Analizada
una de las causas que pueden dificultar la integración de la
ciudadanía musulmana, y que dijimos partía del
empeño gubernamental por oficializar a un único interlocutor,
la segunda rémora que debe apuntarse no es otra que el insuficiente
desarrollo del Acuerdo de 1992 firmado entre el Estado y la Comisión
Islámica de España (CIE).
Ya sea por
falta de voluntad política o bien porque su contenido carece del
necesario anclaje competencial para dar respuesta unitaria a las
demandas religiosas de los musulmanes, lo cierto es que los derechos
contemplados –cuyo ámbito aplicativo sólo beneficia a las
comunidades de la CIE– no siempre se han garantizado
convenientemente.
Hablamos de
la Seguridad Social de los imames, de la reserva de parcelas en los
cementerios y en el suelo urbano (edificación de oratorios y
mezquitas), de algunas exenciones fiscales similares a las de la
Iglesia, de la asistencia religiosa en prisiones y hospitales, de la
enseñanza en las escuelas, de la correcta comercialización de los
productos halal, etc.
La tercera
rémora que dificulta la integración radica, a mi juicio, en el
modelo estatal de política religiosa. No existen mecanismos de
participación de las Comunidades Autónomas en la toma de decisiones
que inciden en el Acuerdo de 1992.
Esto, que
puede ser dable para los Acuerdos suscritos con la Santa Sede, no lo
es para los firmados con las minorías, pues carecen de personalidad
jurídica internacional y su estructura difiere sustancialmente de la
de la Iglesia.
No se trata
de crear tantos modelos de política religiosa como Autonomías haya
en España, sino en ser capaces de construir un modelo coordinado de
gestión de las demandas confesionales. Y ello porque la libertad
religiosa, en toda su amplitud, es un derecho fundamental inherente
a la dignidad del ser humano, tal como expresó la declaración
Dignitatis humanae (1965) del Concilio Vaticano II. Es, pues,
una libertad que está por encima de las Constituciones y de los
Estatutos.
No obstante, y al hilo del artículo anterior, conviene recordar que
al referirnos al concepto integración –tan socorrido en ámbitos
mediáticos–, aludíamos a la capacidad de acomodar, de una manera
estable y moralmente defendible, el nuevo patrimonio
cultural-religioso de los musulmanes. Repárese en la expresión
«moralmente defendible», porque ahí estriba el reto de la
integración.
En efecto,
cuando se apuesta por una acomodación moralmente defendible, nos
referimos a la necesidad de lograr una convivencia pacífica y
enriquecedora. Para ello, es imprescindible respetar lo que el
filósofo Bikhu Parekh da en llamar operative public values,
que son los valores que permean las leyes y las conductas cívicas de
nuestra sociedad.
No cabe
duda que muchos de esos valores operantes en la “plaza pública”

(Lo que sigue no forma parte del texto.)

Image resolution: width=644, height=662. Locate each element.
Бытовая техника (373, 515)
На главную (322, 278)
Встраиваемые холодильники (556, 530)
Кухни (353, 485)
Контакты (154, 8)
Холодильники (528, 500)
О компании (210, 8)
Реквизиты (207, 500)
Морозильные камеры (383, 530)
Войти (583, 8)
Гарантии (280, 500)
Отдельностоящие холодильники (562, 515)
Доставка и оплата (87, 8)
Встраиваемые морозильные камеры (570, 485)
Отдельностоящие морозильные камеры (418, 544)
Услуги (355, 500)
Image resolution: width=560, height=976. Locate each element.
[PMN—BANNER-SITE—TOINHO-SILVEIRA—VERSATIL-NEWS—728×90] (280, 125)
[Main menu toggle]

sorben de la herencia cristiana, la cual viene permeando la cultura
pública que nos es común. Pero dicho esto, hay que preguntarse hacia
dónde van esos valores, no sólo los del humanismo laico, sino
también los propios de otras tradiciones religiosas.
El reciente
encuentro en Londres de líderes musulmanes moderados provinentes de
toda Europa fue, sin duda, un buen síntoma, extensible a la jornada
de puertas abiertas de las mezquitas de Cataluña. Un aliciente
también para el resto de la sociedad, que debe reconocer tales
gestos. Al fin y al cabo, la integración requiere de actitudes
positivas y firmes que, sin renunciar a los valores públicos
operativos, permitan una búsqueda compartida del bien común.